**Exercise description**. Reproduce the records below in their entirety, character for character.

─── Given data

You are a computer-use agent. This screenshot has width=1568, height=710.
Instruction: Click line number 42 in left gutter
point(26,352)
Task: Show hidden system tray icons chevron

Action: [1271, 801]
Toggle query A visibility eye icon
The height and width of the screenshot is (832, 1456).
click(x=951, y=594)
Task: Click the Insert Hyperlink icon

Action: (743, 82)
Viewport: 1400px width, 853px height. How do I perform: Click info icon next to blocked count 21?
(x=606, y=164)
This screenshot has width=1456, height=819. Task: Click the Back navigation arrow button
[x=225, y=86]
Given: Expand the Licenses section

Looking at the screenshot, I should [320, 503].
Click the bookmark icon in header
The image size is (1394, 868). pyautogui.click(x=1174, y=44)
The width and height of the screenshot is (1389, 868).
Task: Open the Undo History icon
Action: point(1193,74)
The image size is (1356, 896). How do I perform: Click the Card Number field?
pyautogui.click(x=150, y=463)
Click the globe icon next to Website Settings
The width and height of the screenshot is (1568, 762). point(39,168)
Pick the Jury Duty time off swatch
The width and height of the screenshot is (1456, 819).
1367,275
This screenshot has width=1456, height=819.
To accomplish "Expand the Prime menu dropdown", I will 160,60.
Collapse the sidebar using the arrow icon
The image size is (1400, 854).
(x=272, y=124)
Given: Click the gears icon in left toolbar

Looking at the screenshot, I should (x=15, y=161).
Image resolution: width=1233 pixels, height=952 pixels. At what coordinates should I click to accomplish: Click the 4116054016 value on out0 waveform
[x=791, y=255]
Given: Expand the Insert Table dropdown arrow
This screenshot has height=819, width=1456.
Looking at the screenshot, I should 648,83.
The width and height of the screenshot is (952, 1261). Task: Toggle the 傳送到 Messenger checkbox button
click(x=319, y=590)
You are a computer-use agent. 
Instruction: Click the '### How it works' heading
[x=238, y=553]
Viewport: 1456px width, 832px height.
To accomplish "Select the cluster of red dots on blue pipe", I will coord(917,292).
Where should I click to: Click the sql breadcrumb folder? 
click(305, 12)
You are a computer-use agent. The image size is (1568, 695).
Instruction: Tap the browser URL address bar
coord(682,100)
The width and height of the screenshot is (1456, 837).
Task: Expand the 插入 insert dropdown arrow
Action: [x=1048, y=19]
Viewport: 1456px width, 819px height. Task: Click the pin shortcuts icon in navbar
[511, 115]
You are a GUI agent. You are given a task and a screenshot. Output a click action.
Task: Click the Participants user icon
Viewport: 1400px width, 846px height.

──────

**Answer to this problem**.
You are a computer-use agent. This screenshot has width=1568, height=710.
Instruction: Click line number 42 in left gutter
point(26,352)
Task: Show hidden system tray icons chevron

Action: [1271, 801]
Toggle query A visibility eye icon
The height and width of the screenshot is (832, 1456).
click(x=951, y=594)
Task: Click the Insert Hyperlink icon

Action: (743, 82)
Viewport: 1400px width, 853px height. How do I perform: Click info icon next to blocked count 21?
(x=606, y=164)
This screenshot has width=1456, height=819. Task: Click the Back navigation arrow button
[x=225, y=86]
Given: Expand the Licenses section

Looking at the screenshot, I should [320, 503].
Click the bookmark icon in header
The image size is (1394, 868). pyautogui.click(x=1174, y=44)
The width and height of the screenshot is (1389, 868).
Task: Open the Undo History icon
Action: point(1193,74)
The image size is (1356, 896). How do I perform: Click the Card Number field?
pyautogui.click(x=150, y=463)
Click the globe icon next to Website Settings
The width and height of the screenshot is (1568, 762). point(39,168)
Pick the Jury Duty time off swatch
The width and height of the screenshot is (1456, 819).
1367,275
This screenshot has width=1456, height=819.
To accomplish "Expand the Prime menu dropdown", I will 160,60.
Collapse the sidebar using the arrow icon
The image size is (1400, 854).
(x=272, y=124)
Given: Click the gears icon in left toolbar

Looking at the screenshot, I should (x=15, y=161).
Image resolution: width=1233 pixels, height=952 pixels. At what coordinates should I click to accomplish: Click the 4116054016 value on out0 waveform
[x=791, y=255]
Given: Expand the Insert Table dropdown arrow
This screenshot has height=819, width=1456.
Looking at the screenshot, I should 648,83.
The width and height of the screenshot is (952, 1261). Task: Toggle the 傳送到 Messenger checkbox button
click(x=319, y=590)
You are a computer-use agent. 
Instruction: Click the '### How it works' heading
[x=238, y=553]
Viewport: 1456px width, 832px height.
To accomplish "Select the cluster of red dots on blue pipe", I will coord(917,292).
Where should I click to: Click the sql breadcrumb folder? 
click(305, 12)
You are a computer-use agent. The image size is (1568, 695).
Instruction: Tap the browser URL address bar
coord(682,100)
The width and height of the screenshot is (1456, 837).
Task: Expand the 插入 insert dropdown arrow
Action: [x=1048, y=19]
Viewport: 1456px width, 819px height. Task: Click the pin shortcuts icon in navbar
[511, 115]
You are a GUI agent. You are given a task and a screenshot. Output a click action.
Task: Click the Participants user icon
Viewport: 1400px width, 846px height.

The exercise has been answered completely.